The craters are much more defined now at (\(\alpha=5\)), but the Taj Mahal looks a lot worse at (\(\alpha=5\)). Thus, it's important to choose the right \(\alpha\) for your image. Now, can we use this method to recover images? We attempted to do this by blurring and image and then applying the unsharp mask filter in an attempt to see if details could be recovered. Intuitively, this shouldn't work because the unsharp mask filter only amplifies existing high frequencies, so if we get rid of some high frequencies there is no those can be recovered.
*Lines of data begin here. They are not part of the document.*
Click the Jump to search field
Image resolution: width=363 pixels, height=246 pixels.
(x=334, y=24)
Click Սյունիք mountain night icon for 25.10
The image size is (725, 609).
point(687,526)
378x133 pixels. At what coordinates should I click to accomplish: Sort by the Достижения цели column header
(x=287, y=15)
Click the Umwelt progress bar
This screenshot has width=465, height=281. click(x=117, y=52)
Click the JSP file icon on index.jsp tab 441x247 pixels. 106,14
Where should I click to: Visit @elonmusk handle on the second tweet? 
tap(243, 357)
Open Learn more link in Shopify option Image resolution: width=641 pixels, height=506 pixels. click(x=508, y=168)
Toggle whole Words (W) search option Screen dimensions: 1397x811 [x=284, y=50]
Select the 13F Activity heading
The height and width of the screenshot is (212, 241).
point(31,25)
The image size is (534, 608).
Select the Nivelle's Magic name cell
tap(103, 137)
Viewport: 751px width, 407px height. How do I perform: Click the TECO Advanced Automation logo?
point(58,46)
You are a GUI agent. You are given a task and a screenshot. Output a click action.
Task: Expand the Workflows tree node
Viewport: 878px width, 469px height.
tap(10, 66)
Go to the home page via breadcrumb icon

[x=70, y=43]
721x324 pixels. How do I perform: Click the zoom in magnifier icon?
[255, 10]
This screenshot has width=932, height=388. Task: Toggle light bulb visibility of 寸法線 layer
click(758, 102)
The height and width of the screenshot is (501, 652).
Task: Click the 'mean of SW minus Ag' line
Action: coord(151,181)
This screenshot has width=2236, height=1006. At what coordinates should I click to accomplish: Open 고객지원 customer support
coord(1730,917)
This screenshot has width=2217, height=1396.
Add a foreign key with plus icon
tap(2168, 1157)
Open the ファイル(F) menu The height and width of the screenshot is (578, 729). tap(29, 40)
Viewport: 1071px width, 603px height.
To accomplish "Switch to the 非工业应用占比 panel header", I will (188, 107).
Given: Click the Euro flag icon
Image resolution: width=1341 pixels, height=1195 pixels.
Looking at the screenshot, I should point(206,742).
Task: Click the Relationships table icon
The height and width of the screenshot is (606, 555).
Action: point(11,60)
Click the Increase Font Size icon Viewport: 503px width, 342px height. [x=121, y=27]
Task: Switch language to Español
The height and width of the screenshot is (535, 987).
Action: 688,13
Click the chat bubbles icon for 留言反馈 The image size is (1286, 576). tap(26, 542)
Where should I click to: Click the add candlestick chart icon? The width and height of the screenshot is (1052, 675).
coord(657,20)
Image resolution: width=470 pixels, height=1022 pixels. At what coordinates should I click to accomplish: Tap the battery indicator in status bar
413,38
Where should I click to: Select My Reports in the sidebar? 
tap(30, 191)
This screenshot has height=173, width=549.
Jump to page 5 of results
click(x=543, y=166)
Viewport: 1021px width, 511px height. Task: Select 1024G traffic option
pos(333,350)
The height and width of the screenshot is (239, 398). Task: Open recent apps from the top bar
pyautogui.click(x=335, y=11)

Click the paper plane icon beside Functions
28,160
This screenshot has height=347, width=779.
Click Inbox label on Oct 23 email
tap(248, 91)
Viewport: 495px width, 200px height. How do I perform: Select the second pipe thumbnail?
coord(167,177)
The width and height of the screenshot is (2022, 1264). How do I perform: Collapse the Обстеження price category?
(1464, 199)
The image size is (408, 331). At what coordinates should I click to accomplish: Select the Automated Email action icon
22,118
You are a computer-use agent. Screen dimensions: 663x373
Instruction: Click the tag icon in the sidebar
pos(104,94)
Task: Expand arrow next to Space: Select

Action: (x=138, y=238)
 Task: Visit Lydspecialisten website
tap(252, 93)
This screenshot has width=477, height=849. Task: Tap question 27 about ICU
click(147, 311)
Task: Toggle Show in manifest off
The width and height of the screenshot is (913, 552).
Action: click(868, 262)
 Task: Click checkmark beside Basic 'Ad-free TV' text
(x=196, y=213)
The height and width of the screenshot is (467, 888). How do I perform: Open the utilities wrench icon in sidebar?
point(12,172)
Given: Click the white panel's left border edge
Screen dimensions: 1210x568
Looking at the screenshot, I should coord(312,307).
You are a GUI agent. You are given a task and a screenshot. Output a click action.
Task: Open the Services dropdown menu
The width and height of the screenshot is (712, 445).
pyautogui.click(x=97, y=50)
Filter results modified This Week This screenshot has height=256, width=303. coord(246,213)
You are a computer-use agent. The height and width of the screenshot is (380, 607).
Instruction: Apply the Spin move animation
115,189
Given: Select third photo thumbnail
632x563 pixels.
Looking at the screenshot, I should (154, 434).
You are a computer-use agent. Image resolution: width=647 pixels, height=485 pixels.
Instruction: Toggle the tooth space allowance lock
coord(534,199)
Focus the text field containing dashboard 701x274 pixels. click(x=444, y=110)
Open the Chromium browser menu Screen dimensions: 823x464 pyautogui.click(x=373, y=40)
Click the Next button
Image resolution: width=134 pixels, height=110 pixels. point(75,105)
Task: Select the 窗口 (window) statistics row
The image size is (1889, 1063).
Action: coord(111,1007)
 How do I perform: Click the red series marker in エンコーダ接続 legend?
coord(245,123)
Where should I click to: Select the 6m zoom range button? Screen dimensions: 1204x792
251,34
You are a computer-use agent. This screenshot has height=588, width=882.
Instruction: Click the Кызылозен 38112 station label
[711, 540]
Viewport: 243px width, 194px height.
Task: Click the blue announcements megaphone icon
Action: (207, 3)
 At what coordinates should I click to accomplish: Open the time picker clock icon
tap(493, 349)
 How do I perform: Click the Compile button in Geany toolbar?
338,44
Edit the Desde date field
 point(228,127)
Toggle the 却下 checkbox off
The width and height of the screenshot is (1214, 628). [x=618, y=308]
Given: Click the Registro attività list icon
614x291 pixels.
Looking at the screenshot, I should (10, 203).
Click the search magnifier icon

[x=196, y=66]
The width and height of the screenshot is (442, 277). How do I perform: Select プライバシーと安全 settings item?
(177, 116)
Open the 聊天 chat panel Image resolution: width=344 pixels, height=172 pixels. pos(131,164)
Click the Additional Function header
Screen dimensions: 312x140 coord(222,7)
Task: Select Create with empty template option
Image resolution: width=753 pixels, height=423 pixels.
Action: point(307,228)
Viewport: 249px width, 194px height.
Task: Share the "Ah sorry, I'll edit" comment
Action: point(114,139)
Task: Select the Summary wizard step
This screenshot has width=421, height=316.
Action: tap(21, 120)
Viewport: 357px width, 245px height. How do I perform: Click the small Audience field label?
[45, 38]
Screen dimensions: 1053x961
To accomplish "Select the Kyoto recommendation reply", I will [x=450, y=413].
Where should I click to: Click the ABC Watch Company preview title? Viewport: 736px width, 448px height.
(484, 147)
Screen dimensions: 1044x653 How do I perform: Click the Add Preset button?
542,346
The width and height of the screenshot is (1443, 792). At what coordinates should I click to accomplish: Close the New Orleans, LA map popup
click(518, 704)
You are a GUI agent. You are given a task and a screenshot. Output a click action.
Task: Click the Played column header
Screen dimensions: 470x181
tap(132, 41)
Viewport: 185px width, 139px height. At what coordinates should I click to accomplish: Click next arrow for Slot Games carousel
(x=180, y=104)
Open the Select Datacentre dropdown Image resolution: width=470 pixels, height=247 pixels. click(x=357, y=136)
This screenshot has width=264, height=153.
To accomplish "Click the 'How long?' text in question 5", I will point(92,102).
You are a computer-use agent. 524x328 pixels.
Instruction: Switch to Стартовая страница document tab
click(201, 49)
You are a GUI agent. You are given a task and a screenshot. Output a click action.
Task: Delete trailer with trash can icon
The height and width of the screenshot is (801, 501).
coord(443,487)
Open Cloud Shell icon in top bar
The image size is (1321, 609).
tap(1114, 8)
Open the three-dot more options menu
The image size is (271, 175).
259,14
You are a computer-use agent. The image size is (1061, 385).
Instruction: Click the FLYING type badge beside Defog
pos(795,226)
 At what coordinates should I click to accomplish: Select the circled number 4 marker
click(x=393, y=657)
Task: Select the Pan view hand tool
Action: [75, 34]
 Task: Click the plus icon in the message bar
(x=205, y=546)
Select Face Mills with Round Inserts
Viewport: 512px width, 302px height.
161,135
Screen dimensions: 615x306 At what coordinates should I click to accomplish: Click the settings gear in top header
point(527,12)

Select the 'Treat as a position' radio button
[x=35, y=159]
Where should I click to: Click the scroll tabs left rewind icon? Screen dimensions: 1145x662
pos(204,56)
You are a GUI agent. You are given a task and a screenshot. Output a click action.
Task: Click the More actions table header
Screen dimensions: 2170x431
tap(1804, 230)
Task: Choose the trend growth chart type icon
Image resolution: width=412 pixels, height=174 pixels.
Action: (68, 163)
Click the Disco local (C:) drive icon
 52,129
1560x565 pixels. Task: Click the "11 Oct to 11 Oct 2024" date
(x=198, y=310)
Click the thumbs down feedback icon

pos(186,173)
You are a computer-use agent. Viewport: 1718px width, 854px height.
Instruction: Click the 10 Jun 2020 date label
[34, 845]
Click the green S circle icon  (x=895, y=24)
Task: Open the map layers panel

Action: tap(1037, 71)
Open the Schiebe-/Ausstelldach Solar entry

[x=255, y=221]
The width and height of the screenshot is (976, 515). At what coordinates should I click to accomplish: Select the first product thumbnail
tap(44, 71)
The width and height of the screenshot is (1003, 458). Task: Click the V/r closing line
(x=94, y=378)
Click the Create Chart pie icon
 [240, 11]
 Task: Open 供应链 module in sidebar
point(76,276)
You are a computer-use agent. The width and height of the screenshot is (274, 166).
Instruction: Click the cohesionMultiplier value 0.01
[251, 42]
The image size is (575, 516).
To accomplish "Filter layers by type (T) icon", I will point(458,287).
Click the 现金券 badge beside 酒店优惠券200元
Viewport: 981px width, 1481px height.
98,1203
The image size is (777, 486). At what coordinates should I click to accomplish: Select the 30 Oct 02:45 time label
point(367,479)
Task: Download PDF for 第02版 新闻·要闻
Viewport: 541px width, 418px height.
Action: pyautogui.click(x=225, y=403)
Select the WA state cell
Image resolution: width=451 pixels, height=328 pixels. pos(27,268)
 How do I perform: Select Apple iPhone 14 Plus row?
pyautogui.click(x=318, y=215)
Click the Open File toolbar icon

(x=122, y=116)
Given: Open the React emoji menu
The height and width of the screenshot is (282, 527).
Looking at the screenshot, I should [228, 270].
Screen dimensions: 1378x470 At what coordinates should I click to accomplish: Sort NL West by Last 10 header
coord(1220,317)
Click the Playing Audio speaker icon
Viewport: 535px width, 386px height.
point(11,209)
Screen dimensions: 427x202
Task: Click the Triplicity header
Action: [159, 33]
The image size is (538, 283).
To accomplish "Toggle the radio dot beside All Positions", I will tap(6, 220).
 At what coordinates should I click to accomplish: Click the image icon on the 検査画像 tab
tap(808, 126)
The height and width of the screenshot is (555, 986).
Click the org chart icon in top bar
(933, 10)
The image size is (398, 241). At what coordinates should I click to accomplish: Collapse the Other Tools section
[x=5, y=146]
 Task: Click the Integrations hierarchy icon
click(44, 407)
This does make the branches more defined, but all the high frequencies in the leaves are lost.
2.2: Hyrbrid Images
We can create hybrid images by combining the low frequencies of one image with the high frequencies of another. This makes it so when low frequencies dominate (ie the viewer is far away) we see one image and when high frequencies dominate (ie viewer is close) we see another. We can do this quite easily by putting one image through a low pass filter (convolve with a Gaussian), the second through a high pass filter (image minus the image convolved with a gaussian), and average the pixels to produce a hybrid image.
















Part 2.3: Gaussian and Laplacian Stacks
In this part we are creating Gaussian and Laplacian Stacks. A Gaussian stack is a stack of images where each level has half the resolution of the previous level but at the same size. We can do this by progressively applying bigger Gaussian kernels to each level to create the next. A Laplacian stack is created from subtracting the next level of the Gaussian stack with the current level. This essentially separates the frequencies of an image into multiple layers of the stack. The final layer of the Laplacian stack is also the final layer of the Gaussian stack as there is nothing subtract from it.














Part 2.4: Multiresolution Blending
Now we can blend images by using the Laplacian stacks we just made. To do this, we create stacks for both images and a mask.
We combine them by going through each layer of the stack and multiplying the layer of image1
with the layer of the mask and then the layer of image2
with 1 minus the layer of the stack.
We then sum all the layers together to get our blended image.